ACTIVITY:
From the data below, copy exactly the lines that lie between the one holding "Expand the 10.5 font size dropdown" and the one holding "This screenshot has height=581, width=1318.", including both, and nothing more.

INPUT DATA:
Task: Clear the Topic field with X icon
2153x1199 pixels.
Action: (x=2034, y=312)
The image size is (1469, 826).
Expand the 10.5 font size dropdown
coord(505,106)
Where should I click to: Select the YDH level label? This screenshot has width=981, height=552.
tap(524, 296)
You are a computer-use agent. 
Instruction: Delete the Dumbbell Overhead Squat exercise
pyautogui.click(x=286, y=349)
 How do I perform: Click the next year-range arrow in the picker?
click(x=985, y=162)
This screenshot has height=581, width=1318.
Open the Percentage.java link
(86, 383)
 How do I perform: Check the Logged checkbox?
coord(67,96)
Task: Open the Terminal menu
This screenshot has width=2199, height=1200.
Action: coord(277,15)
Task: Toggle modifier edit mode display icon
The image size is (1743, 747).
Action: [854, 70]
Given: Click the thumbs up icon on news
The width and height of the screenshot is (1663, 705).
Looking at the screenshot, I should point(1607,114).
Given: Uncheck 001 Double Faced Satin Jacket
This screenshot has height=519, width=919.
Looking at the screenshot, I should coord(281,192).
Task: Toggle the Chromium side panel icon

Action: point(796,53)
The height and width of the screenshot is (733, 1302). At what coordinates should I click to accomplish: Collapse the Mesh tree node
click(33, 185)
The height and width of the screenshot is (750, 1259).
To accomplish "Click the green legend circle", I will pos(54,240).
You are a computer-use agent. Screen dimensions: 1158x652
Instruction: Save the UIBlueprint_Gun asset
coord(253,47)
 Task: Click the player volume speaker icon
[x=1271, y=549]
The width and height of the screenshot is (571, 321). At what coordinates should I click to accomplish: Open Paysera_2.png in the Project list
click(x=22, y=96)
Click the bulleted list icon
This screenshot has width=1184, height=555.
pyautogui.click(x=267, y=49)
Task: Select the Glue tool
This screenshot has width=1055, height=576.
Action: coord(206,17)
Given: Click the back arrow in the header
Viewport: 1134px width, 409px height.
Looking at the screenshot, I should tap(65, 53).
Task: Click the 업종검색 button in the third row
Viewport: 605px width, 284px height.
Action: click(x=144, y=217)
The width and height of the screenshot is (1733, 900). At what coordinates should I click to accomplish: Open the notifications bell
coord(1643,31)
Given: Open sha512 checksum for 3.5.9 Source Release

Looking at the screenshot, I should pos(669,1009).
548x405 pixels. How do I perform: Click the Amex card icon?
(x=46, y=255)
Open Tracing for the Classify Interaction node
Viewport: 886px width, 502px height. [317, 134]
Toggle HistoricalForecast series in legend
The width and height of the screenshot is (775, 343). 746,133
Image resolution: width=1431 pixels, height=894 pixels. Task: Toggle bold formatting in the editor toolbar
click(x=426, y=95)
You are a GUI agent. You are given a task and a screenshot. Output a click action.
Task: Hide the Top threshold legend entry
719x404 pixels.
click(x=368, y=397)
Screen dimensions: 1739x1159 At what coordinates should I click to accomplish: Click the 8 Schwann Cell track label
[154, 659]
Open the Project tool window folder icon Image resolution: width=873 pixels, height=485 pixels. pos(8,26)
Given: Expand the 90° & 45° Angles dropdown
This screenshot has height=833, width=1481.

SOLUTION:
Expand the 10.5 font size dropdown
coord(505,106)
Where should I click to: Select the YDH level label? This screenshot has width=981, height=552.
tap(524, 296)
You are a computer-use agent. 
Instruction: Delete the Dumbbell Overhead Squat exercise
pyautogui.click(x=286, y=349)
 How do I perform: Click the next year-range arrow in the picker?
click(x=985, y=162)
This screenshot has height=581, width=1318.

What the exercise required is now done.